Venerdì il presidio di Pd, Biella C’è e Movimento 5 Stelle, che chiedono più sicurezza, accessibilità e manutenzione per l’area. Oltre al recupero della cassa armonica
Torna al centro del dibattito cittadino il presente e il futuro dei Giardini Zumaglini. Per venerdì 19 giugno, alle 13,30, è stato organizzato un presidio all’altezza della cassa armonica, nel cuore del parco pubblico biellese, con l’obiettivo di richiamare l’attenzione sulla necessità di rendere l’area più sicura, accessibile e frequentabile.
L’iniziativa, dal titolo “Riapriamo i luoghi di Biella”, è promossa da Partito Democratico, Biella C’è e Movimento 5 Stelle, che chiedono interventi concreti per valorizzare uno degli spazi verdi più importanti della città e completare davvero la riqualificazione dell’area accanto a piazza Vittorio Veneto.
«Giardini sicuri, accessibili, vivi»
Al centro della mobilitazione c’è la richiesta di restituire ai Giardini Zumaglini il ruolo di luogo pubblico aperto e vissuto dai cittadini.
Secondo gli organizzatori, l’area deve tornare a essere «uno spazio pubblico curato e frequentabile», attraverso maggiori interventi sul fronte della sicurezza, dell’accessibilità e della manutenzione ordinaria.

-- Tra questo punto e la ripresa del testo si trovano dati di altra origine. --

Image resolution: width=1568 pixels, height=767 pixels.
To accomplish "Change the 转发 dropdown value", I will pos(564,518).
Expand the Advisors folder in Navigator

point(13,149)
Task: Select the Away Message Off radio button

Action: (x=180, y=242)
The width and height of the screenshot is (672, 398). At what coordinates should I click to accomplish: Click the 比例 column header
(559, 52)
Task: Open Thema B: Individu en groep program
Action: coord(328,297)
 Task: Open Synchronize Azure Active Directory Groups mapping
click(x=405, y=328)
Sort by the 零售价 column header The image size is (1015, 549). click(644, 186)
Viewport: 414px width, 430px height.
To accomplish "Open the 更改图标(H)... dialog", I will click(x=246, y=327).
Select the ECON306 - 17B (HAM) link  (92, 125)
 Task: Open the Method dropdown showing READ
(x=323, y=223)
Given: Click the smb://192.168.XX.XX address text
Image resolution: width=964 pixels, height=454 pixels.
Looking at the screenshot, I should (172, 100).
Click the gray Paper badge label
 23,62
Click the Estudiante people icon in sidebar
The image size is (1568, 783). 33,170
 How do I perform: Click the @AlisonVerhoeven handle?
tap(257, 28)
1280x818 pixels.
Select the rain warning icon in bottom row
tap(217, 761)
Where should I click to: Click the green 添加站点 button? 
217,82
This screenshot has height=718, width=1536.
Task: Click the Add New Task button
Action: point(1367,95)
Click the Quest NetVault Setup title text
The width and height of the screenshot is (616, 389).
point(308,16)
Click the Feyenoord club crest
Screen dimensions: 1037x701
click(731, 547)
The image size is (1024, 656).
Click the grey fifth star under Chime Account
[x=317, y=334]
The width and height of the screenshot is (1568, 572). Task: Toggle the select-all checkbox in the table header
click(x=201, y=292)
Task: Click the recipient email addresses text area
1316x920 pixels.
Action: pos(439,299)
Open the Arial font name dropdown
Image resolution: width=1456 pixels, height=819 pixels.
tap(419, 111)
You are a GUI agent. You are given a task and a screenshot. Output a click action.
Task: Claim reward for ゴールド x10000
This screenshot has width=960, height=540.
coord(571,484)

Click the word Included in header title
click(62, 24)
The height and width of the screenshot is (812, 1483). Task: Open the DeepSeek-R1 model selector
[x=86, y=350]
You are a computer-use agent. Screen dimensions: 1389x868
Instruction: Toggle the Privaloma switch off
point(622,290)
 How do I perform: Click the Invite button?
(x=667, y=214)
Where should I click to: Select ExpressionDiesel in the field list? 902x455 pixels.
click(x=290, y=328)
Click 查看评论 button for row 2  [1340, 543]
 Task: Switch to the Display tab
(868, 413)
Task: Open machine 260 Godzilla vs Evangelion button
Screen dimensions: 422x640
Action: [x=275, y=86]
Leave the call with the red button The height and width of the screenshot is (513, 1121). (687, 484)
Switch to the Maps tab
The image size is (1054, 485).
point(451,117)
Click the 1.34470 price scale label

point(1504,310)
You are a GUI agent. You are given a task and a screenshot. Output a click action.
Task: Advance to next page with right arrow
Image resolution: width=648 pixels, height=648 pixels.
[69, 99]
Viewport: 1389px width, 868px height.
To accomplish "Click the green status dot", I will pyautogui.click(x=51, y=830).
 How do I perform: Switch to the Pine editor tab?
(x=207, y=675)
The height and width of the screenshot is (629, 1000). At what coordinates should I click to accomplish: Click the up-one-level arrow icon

La richiesta arriva in una fase in cui il tema della vivibilità dei giardini pubblici è spesso al centro del confronto politico e delle segnalazioni dei residenti.
L’appello: «Mettiamo in sicurezza la cassa armonica»
Uno dei punti principali dell’iniziativa riguarda la situazione della cassa armonica, storico simbolo dei Giardini Zumaglini.
Nel materiale diffuso per annunciare il presidio, gli organizzatori chiedono infatti di «mettere in sicurezza la Cassa Armonica, senza scuse», sottolineando la necessità di interventi che consentano una piena fruizione dell’area.
L’incontro sarà l’occasione per ribadire la richiesta di una maggiore attenzione verso uno degli spazi pubblici più frequentati e simbolici della città.
Furia: “5,8 milioni di avanzo di amministrazione e non si trovano 100mila euro uno spazio pubblico di raro pregio oggi abbandonato e sporco”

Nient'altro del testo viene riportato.